Requirement 1.
Name the open-source projects that the Dagster announcement below says the Product Infrastructure team's mission grew to include.
Requirement 2.
Reproduce the part of the Dagster announcement below that runs between "Why We Built" and "Capital, and others.", inclusive.

Article.
....................
Why We Built Dagster for the Data Decade

Announcing our $14M Series A led by Index Ventures, alongside Sequoia Capital, Slow Ventures, Coatue, Amplify Partners, OSS Capital, and others.

Dagster has been built out in the open, but we’ve been quietly building Dagster Labs —previously known as Elementl—, the company behind it, along the way.

Today, I’m excited to announce that Elementl raised a $14M Series A led by Mike Volpi of Index Ventures, alongside Sequoia Capital, Slow Ventures, Coature, Neo, Amplify Partners, OSS Capital, and other leading venture capital investors.

Soon we will also be announcing our hosted product, Dagster+, which unifies all of your data tools into a productive, seamless, enterprise-grade data platform. Sign up here.

Why I Started Elementl

Before I started Elementl, I worked at Facebook, where I founded a team called Product Infrastructure.

Initially, we built internal-facing tools and abstractions to make application developers at Facebook more efficient and productive. But as time went on, our mission expanded to include open-source projects like React, React Native, Relay––and GraphQL, which I co-created along with Lee Byron and Dan Schafer. That experience taught me the awesome power of working on developer tools with the right team, focusing on the right problem, empowering the right community. The worldwide adoption and impact of those technologies continue to stun everyone who participated in their creation.

When I left Facebook and started figuring out what to do next, I spoke to companies inside and outside of Silicon Valley, asking what their biggest technical challenges were. Everywhere I went, I heard the same thing: data and ML infrastructure. I dug in and found the biggest mismatch between the complexity and criticality of a problem domain and the tools to support that domain I had ever seen in my entire career. The problem mattered, the developer experience was excruciating, and opportunity for impact on organizations and industry was massive.

I was hooked.

A Problem That Matters: The Decade of Data

Data assets drive human and automated decision-making at organizations of all sizes. Whether it’s a business leader deciding what customers to focus on, a government agency deciding where to target its spending, or a machine learning model deciding what products to recommend to customers, those decisions are only as good as the data asset they are based on.

But developing high-quality, trusted data assets is a challenging engineering problem. Data is ingested from dozens––if not hundreds––of external sources, SaaS apps, and operational systems of record. Ripped from its original context, data must be integrated and transformed by practitioners into usable and meaningful forms. These data assets must be managed and served to downstream stakeholders and processes: business decision-makers, machine learning models, other data practitioners, and production applications.

The process of transforming, managing, and making sense of data crosses personas and skillsets. It involves many different types of tools and technologies and is riddled with organizational, operational, and technical complexity. And yet, it is critical to the success of every modern organization.

Every organization has a data platform that manages its data assets. The only question is whether it is formally acknowledged and staffed or not.

We call this a data platform: the tools, services, and applications that store, transform, manage, and serve data outside its original source or system of record.

Every organization has a data platform that manages its data assets. The only question is whether it is formally acknowledged and staffed or not.

Productivity Pain: From “Big Data” to “Big Complexity”

Organizations are desperately struggling to manage their data platforms. Despite large amounts of time, energy, and investment, the results are still unsatisfactory. Organizations don’t feel in control of their data; practitioners are overwhelmed and unproductive; and stakeholders too often can’t trust the data assets that inform their decisions.
....................
Dataset entries.
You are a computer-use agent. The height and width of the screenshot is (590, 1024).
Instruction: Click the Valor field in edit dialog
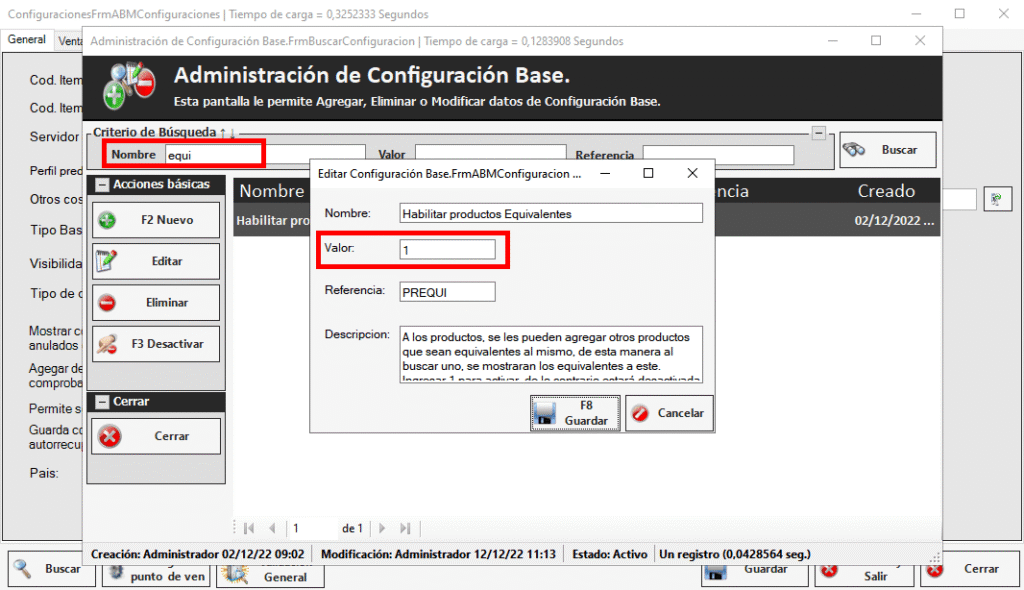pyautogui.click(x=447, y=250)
....................
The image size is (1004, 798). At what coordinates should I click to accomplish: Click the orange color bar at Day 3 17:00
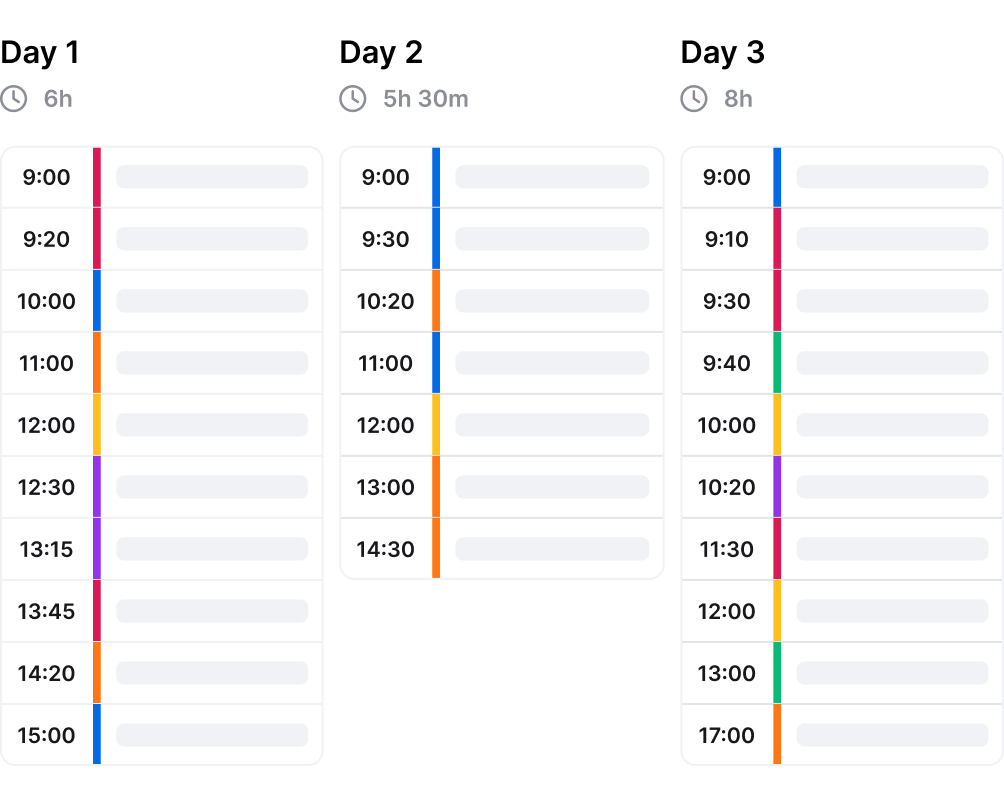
....................
Complete answer 1.
React, React Native, Relay, GraphQL

Complete answer 2.
Why We Built Dagster for the Data Decade

Announcing our $14M Series A led by Index Ventures, alongside Sequoia Capital, Slow Ventures, Coatue, Amplify Partners, OSS Capital, and others.